Sunday, 12 June 2016

Wonders of the Invisible World by Patricia McKillip


Patricia McKillip is an author I have never read before, and I am delighted to have made an acquaintance with her work. I've certainly heard of her, but she didn't cross any of my lists until io9 included her on a list of best books of the year back in 2012. Now that I've read Wonders of the Invisible World, I am interested to see what else she has to offer.

These are short stories, often with a fairy tale tinge, or a historical one. Most of the protagonists are women, with a few exceptions. What struck me the most is how many of these stories were, in different ways, about women on the (in the?) margins. Being a woman in the world is subtly included in much of what I read here.

There is a woman by the edge of a forest who keep seeing the edges of stories we know, watching from the house she's cleaning as Elaine floats by or the Wild Hunt passes. There are women almost swept away by deer in human form, and regret not going. There are selkies who wash up on a shore not at all like what they were expecting. There are women artists in the early 20th century making compromises for studio time and art shows. There are women trying to find magic in a city that tells them they have none. 

There are also a few stories about men. The one about the man who stole something from fairyland and would do anything to get it back.

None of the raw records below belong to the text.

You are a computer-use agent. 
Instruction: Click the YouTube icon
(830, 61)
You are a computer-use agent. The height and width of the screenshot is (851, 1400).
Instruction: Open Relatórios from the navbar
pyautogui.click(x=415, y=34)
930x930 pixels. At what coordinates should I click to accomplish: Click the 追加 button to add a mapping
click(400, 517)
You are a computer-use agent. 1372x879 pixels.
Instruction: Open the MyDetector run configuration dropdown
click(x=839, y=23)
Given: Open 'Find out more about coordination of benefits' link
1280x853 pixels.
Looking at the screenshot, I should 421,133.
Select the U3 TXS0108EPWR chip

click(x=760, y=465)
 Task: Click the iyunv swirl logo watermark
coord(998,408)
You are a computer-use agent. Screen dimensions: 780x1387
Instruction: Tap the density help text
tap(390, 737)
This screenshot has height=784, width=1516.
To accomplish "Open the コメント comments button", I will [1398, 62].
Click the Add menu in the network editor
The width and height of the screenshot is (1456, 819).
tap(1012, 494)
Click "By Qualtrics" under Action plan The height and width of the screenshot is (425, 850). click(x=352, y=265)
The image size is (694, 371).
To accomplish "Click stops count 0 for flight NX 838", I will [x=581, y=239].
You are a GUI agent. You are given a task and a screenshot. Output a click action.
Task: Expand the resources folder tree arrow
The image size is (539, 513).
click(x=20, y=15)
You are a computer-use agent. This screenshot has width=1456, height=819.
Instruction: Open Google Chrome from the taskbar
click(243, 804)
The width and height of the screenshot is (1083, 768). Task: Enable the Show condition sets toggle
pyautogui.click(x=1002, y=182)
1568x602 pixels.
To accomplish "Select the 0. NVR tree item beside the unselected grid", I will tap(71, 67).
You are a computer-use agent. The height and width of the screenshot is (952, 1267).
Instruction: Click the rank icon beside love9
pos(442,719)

Or the young mam who makes his way into a substantially different (from the women's point of view) story of the Twelve Dancing Princesses. (Has anyone else seen the Peter Weller movie of the Twelve Dancing Princesses, other than me?)

There are also stories of being on the margins because you're torn between worlds, between denying heritage or claiming heritage or saying fuck heritage and going out to find power yourself. 

They're beautifully written, and most have a deliberately fairy tale feel, but then within that McKillip is exploring themes of belonging, of being an outsider, with a feeling that outsiders see more, perceive more, and are more able to make their own choices whether to belong or to tell everything they are told to go to hell. 

I'm not sure what else to say - I find it hard to review short story collections because each individual story is over before I have time to think about it thoroughly. It helps when they hang together on a theme as these so obviously do.

As we all know, I love fantasy based on fairy tales, and these in large part, count, although as many are about creatures of folklore - will-o'-the-wisps, and kelpies. Much of it has to be with being on the water, or in the liminal space between water and air, shore and sea. It's that space of possibility McKillip explores to great effect.